** Recorded information **
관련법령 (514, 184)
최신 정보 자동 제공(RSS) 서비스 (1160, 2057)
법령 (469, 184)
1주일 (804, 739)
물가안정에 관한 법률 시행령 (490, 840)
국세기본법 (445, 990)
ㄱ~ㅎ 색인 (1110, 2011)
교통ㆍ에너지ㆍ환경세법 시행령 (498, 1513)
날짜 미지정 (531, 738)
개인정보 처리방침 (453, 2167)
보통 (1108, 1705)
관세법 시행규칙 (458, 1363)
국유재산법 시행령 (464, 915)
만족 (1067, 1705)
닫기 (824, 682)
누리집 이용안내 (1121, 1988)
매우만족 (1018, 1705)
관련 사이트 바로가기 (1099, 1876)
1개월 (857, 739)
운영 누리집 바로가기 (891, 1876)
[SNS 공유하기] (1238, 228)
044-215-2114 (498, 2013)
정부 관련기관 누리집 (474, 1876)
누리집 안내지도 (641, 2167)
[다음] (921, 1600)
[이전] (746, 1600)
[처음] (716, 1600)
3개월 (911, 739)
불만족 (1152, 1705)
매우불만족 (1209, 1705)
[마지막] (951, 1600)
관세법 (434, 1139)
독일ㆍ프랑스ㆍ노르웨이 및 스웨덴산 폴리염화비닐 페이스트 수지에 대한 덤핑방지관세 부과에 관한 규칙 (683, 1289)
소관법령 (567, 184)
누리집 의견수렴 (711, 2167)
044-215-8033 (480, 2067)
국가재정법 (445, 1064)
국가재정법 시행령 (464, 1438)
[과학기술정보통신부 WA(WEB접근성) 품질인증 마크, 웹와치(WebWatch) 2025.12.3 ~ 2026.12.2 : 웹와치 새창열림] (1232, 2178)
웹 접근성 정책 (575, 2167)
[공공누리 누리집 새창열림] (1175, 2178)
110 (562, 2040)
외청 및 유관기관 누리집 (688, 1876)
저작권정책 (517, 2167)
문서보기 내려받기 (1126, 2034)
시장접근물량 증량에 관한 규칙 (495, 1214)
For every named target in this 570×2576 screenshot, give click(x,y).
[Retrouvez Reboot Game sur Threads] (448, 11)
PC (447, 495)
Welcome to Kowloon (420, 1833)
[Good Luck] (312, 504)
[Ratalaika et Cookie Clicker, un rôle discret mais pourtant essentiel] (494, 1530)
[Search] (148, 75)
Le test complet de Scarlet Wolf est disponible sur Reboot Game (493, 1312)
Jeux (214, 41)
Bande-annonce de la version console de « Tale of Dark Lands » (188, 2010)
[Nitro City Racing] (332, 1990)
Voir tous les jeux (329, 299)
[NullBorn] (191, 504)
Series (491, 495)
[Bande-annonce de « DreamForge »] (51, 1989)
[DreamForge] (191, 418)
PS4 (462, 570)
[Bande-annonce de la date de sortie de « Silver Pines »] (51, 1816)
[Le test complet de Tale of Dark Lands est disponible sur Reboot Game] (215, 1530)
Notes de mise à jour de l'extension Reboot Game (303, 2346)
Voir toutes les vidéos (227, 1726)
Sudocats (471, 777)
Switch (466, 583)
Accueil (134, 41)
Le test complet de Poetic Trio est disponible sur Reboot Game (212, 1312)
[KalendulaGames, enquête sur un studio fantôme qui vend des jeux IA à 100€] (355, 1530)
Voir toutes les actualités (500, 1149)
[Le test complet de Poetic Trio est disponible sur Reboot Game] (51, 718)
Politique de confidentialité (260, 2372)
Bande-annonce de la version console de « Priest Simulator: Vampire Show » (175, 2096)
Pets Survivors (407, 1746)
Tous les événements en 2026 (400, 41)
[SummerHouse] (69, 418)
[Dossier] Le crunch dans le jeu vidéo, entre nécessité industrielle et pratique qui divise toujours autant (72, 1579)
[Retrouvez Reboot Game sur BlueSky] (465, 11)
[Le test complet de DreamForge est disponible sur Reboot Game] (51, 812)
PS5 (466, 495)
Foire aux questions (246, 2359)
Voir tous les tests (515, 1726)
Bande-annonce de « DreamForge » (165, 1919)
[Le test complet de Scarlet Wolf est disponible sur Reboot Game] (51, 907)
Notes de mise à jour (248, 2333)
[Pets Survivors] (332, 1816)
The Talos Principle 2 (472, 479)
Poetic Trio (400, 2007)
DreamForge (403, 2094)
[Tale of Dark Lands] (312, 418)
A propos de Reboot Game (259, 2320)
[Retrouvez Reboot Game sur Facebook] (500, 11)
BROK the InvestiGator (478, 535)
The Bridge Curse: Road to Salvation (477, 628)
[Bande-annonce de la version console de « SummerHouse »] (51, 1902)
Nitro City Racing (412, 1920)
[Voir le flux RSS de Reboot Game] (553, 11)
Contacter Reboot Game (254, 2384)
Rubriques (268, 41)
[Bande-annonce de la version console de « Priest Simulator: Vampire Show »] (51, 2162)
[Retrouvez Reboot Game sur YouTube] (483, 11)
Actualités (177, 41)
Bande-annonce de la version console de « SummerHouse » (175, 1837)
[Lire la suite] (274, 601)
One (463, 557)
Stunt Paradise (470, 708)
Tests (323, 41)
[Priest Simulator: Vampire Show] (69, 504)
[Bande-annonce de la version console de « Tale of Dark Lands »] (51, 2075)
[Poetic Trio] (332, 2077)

** Work order **
The answer consists of the line holding "[Retrouvez Reboot Game sur BlueSky] (465, 11)" and every line after it up to the end of the records, word for word.

** Task result **
[Retrouvez Reboot Game sur BlueSky] (465, 11)
[Le test complet de DreamForge est disponible sur Reboot Game] (51, 812)
PS5 (466, 495)
Foire aux questions (246, 2359)
Voir tous les tests (515, 1726)
Bande-annonce de « DreamForge » (165, 1919)
[Le test complet de Scarlet Wolf est disponible sur Reboot Game] (51, 907)
Notes de mise à jour (248, 2333)
[Pets Survivors] (332, 1816)
The Talos Principle 2 (472, 479)
Poetic Trio (400, 2007)
DreamForge (403, 2094)
[Tale of Dark Lands] (312, 418)
A propos de Reboot Game (259, 2320)
[Retrouvez Reboot Game sur Facebook] (500, 11)
BROK the InvestiGator (478, 535)
The Bridge Curse: Road to Salvation (477, 628)
[Bande-annonce de la version console de « SummerHouse »] (51, 1902)
Nitro City Racing (412, 1920)
[Voir le flux RSS de Reboot Game] (553, 11)
Contacter Reboot Game (254, 2384)
Rubriques (268, 41)
[Bande-annonce de la version console de « Priest Simulator: Vampire Show »] (51, 2162)
[Retrouvez Reboot Game sur YouTube] (483, 11)
Actualités (177, 41)
Bande-annonce de la version console de « SummerHouse » (175, 1837)
[Lire la suite] (274, 601)
One (463, 557)
Stunt Paradise (470, 708)
Tests (323, 41)
[Priest Simulator: Vampire Show] (69, 504)
[Bande-annonce de la version console de « Tale of Dark Lands »] (51, 2075)
[Poetic Trio] (332, 2077)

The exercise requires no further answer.